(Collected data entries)
Segment Open

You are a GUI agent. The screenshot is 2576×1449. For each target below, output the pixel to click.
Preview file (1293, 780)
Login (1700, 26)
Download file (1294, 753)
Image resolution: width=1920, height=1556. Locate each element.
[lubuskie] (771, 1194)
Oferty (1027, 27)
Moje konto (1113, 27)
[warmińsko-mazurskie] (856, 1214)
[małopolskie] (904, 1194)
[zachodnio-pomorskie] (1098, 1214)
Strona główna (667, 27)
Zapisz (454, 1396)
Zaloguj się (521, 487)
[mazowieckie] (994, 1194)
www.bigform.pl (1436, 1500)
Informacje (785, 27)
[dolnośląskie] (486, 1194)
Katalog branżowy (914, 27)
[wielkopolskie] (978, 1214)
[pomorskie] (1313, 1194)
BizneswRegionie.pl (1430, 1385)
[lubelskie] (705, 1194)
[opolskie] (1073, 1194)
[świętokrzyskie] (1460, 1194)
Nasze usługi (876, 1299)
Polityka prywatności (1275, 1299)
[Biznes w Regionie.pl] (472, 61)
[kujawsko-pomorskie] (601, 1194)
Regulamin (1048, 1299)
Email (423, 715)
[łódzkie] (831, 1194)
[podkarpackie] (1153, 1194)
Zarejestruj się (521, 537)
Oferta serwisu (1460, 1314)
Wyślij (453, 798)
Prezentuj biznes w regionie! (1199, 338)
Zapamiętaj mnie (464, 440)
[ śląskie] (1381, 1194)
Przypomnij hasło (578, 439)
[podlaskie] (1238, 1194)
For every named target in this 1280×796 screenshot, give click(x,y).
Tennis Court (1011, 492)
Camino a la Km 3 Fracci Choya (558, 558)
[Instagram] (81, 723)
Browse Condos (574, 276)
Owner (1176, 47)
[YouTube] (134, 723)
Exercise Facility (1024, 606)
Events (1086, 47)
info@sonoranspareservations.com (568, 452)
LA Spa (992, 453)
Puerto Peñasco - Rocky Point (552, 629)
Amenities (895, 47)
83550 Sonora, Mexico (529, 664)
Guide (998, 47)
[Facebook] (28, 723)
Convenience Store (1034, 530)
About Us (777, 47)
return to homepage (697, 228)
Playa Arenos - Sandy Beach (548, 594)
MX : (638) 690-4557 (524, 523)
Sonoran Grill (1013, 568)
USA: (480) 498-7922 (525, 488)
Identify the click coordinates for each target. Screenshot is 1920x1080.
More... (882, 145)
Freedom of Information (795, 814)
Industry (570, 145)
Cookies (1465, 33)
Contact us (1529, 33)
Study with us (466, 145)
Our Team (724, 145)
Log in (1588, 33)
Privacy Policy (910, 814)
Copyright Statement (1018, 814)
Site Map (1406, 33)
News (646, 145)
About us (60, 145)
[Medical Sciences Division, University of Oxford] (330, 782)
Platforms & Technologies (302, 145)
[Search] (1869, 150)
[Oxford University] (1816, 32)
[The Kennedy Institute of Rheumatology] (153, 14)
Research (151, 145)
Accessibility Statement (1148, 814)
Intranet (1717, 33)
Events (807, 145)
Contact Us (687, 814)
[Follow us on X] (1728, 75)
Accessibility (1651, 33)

Segment Closed

→ **What the exercise asks**: Would you please return all lines of the data that include the word "click"?

→ **Worked solution**:
You are a GUI agent. The screenshot is 2576×1449. For each target below, output the pixel to click.
For every named target in this 1280×796 screenshot, give click(x,y).
Identify the click coordinates for each target. Screenshot is 1920x1080.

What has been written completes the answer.